2No escondas de mí tu rostro en el día de mi angustia; inclina a mí tu oído. El día en que te invoque, apresúrate a responderme,
3porque mis días se han consumido como humo, y mis huesos cual tizón están quemados.
4Mi corazón está herido y seco como la hierba, por lo cual me olvido de comer mi pan.
5Por la voz de mi gemido, mis huesos se han pegado a mi carne.
6Soy semejante al pelícano del desierto; soy como el búho de las soledades.
7Velo, y soy como el pájaro solitario sobre el tejado.
8Todo el día me afrentan mis enemigos; los que me escarnecen se han conjurado contra mí.
9Porque he comido cenizas a manera de pan, y mi bebida con llanto he mezclado,
10a causa de tu enojo y de tu ira, pues me has alzado y me has arrojado.
11Mis días son como sombra que se va, y me he secado como la hierba.
12Mas tú, oh Jehová, permanecerás para siempre, y tu memoria de generación en generación.
13Tú te levantarás y tendrás misericordia de Sión, porque es tiempo de tener misericordia de ella, porque el plazo ha llegado.
14Porque tus siervos aman sus piedras, y del polvo de ella tienen compasión.
15Entonces las naciones temerán el nombre de Jehová, y todos los reyes de la tierra, tu gloria,
16por cuanto Jehová habrá edificado Sión, y en su gloria será visto.
17Habrá considerado la oración de los menesterosos, y no habrá desechado el ruego de ellos.
18Se escribirá esto para la generación venidera, y el pueblo que será creado alabará a Jah.
19Porque miró desde lo alto de su santuario; Jehová miró desde los cielos a la tierra,
20para oír el gemido de los presos, para liberar a los sentenciados a muerte,
21para que se declare en Sión el nombre de Jehová, y su alabanza en Jerusalén,
22cuando los pueblos y los reinos se congreguen en uno para servir a Jehová.

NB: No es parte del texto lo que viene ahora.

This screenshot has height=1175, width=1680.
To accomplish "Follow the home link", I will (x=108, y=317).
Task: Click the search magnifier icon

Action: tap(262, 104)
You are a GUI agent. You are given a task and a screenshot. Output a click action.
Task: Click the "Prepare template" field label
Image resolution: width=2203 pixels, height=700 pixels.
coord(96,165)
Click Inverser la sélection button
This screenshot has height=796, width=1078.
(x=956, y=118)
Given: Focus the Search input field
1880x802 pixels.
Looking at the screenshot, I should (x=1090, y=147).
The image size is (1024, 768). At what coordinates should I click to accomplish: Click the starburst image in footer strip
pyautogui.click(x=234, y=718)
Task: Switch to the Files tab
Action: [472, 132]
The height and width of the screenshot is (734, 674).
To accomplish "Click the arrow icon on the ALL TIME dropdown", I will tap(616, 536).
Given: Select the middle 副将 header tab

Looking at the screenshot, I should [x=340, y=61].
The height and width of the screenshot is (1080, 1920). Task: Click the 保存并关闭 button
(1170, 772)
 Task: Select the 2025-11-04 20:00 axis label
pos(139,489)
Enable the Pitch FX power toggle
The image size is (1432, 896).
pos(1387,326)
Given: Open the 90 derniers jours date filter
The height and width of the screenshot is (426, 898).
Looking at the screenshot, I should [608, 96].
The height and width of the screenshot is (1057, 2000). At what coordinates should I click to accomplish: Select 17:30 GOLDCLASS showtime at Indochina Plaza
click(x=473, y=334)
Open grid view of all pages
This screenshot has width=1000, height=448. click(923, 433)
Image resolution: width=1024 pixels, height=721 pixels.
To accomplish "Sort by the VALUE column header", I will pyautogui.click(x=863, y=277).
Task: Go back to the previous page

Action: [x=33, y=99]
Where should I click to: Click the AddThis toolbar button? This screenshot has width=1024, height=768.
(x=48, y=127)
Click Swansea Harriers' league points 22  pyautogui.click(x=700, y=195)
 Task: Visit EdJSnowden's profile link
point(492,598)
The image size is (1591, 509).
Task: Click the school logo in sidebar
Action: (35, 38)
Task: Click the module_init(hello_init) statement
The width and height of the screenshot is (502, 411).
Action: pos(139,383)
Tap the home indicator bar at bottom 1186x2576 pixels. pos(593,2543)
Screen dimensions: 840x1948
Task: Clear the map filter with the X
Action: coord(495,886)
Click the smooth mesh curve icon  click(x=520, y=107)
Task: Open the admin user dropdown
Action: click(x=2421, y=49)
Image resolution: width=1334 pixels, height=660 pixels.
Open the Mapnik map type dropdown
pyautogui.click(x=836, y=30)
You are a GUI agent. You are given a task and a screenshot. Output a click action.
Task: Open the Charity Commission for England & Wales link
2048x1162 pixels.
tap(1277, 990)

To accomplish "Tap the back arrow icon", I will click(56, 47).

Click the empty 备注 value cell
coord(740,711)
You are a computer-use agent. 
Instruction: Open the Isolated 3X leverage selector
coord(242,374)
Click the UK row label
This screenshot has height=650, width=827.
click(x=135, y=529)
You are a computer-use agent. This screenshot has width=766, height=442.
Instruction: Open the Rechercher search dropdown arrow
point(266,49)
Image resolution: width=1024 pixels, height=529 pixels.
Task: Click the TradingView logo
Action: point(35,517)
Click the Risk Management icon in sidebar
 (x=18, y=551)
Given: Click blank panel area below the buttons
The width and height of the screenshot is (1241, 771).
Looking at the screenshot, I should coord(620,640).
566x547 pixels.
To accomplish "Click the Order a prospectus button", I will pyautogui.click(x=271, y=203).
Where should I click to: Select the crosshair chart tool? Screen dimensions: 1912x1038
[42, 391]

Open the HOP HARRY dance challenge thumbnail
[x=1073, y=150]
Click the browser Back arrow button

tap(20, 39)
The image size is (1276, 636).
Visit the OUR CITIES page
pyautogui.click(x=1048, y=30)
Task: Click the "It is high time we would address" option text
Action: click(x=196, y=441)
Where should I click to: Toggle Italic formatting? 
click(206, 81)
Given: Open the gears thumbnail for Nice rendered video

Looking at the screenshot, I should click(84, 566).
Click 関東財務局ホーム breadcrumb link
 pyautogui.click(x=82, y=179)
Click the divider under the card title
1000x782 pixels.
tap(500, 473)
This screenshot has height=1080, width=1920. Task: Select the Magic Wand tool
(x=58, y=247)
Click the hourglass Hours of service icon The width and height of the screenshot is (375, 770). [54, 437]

23Él debilitó mis fuerzas en el camino; acortó mis días.
24Dije: Dios mío, no me lleves en la mitad de mis días; por generación de generaciones son tus años.
25Tú fundaste la tierra en tiempos antiguos, y los cielos son obra de tus manos.
26Ellos perecerán, mas tú permanecerás; y todos ellos como un vestido se envejecerán; como ropa de vestir los mudarás, y serán mudados.
27Pero tú eres el mismo, y tus años no se acabarán.
28Los hijos de tus siervos habitarán seguros, y su descendencia será establecida delante de ti.